→ SET TASKS:
1. Answer these about the Tonga sailing account:
(a) How close to the surface does the Capricorn Seamount rise?
(b) At what speed did the boat motor once the engine was started?
(c) In what year did Captain Cook first visit the islands?
2. Pick up the account of sailing to Tonga where it stops and write the next few paragraphs.

The sailing on the way was not terribly much fun – it was overcast and not very warm and again we had changeable wind conditions, a couple of slightly alarming barometric pressure falls and waves which kept trying to climb into the boat. A wind speed range of 10-30 knots kept us from falling asleep on watch and the waves did their best to keep you from falling asleep even when you were meant to be off watch
As we neared Tonga, we were also keeping a sharp look out for fishing floats, FADs (Fish Attraction Devices) and their associated fishing boats. Then we realised that we were sailing into Sunday, where work and any related activity is strictly banned on the Sabbath so we were probably fairly safe. We sailed over the edge of the Capricorn Seamount, an uprising from the 6,000m deep ocean floor that comes within 200m of the surface, and Dietmar caught a huge and stunning mahi-mahi. I had been asleep and didn’t even realise he had put a line out. I woke a few minutes before an impressive zzzeeeeeeeeee and we both knew it was going to be a big one. This time, I was organised and even managed to take a photo! Another beautiful fish. Thank you, Poseidon/Petrus/any other responsible deities
We decided to make for Vava’u and all its little islets. It’s the second most populated island in the archipelago and we saw that we could not approach from the east because of the reefs, so set our course to sail around the top of the island group and down the west side. Thirty miles out and the wind died completely. It had previously dropped several times ahead of big clouds, but this time it was misty and still and with only 5kts of apparent wind we decided to start the engine. The wind never picked up again so we chugged along at 6kts with our iron sail the remainder of the way, through rain and a beautiful, dramatic dawn. By 7am we were threading our way through the lush green fjord-like channels of the Vava’u group, keeping a close eye on the depth sounder. Tired, we fancied a little peace and quiet and could see a couple of yachts in a bay. We knew we would be unable to check in on the Sabbath so instead of heading up the channel to the main town, we dropped anchor next to Mala Island, to the sound of beautiful hymn singing from the church. Blue skies with fluffy white clouds, waters so clear I could see the anchor on the bottom with no problem, lush little islands with palm trees and small houses, the scent of tropical flowers on the light breeze. And breathe
Tonga is the sole remaining Polynesian kingdom and escaped the rash of colonisations by Holland/Spain/England etc. Not being an ex-colony has, I am sure, its advantages, but also means that there is no guilty ex-colonial power sending funds from abroad and therefore Tonga is noticeably poorer than its neighbours. The islands have been settled since at least 2500BC but the first Europeans to see the Tongan archipelago, which now comprises 4 distinct groups of islands, about 170 in total, from the Niua islands in the north to the Tongatapu islands in the south, were Dutch sailors in 1616. Abel Tasman, the Dutch explorer, landed on the main island, Tongatapu, in 1643. Captain Cook visited the islands in 1773 for the first time and was so impressed by the welcoming nature of the locals that he named them the ‘Friendly Islands.’ Legend has it that they were actually not as friendly as he thought and that they were deliberately luring him into a false sense of security so they could attack, but that the chiefs could not agree on whether to attack by day or night and he set sail before they could decide! Serendipity.

→ DATA BLOCK:
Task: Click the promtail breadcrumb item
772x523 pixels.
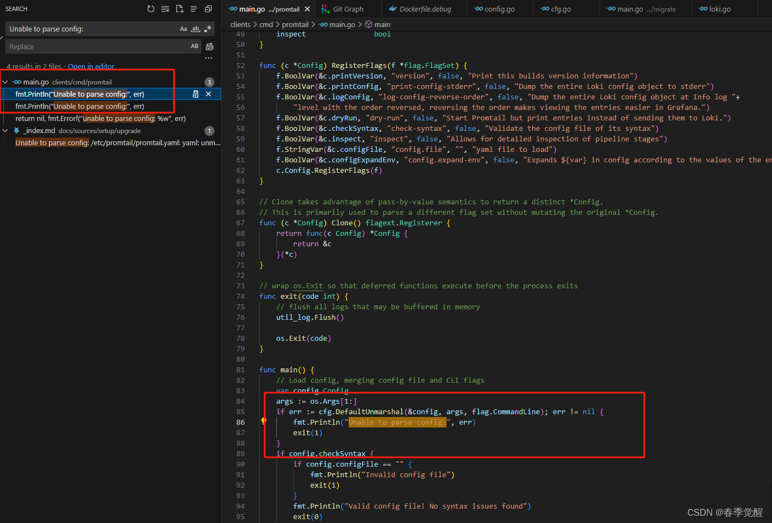Action: [x=295, y=24]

→ EXPECTED OUTPUTS:
1.
(a) Within 200m of the surface.
(b) 6kts.
(c) 1773.

2.
One of Tonga’s other claims to fame, aside from a formidable rugby team, is that in 1789 (interestingly the same year as the French revolution), the famous mutiny on the Bounty took place in the waters of the Haapai group between the islands of Nomuka and Tofua. Must have been something in the air that year.
Geologically, the islands are interesting. On the edge of a subducting tectonic plate (just east of Tonga we sailed over a sea floor over 9,000m below us), the island chain was formed by a combination of tectonic plate and volcanic activity. The islands to the east are visibly on the wonk, sinking into the sea, while volcanic activity constantly forms new cone-shaped islands in the west. There is an active, permanently rumbling and smoking volcano in the Haapai group (south of us), and at least two sizeable islands which form and disappear again beneath the waves depending on how their respective volcanoes are feeling. We were happy not to be sailing in the vicinity! Here in the Vava’u group of more than 50 islands, the islands are not very high but offer some protection against the wind.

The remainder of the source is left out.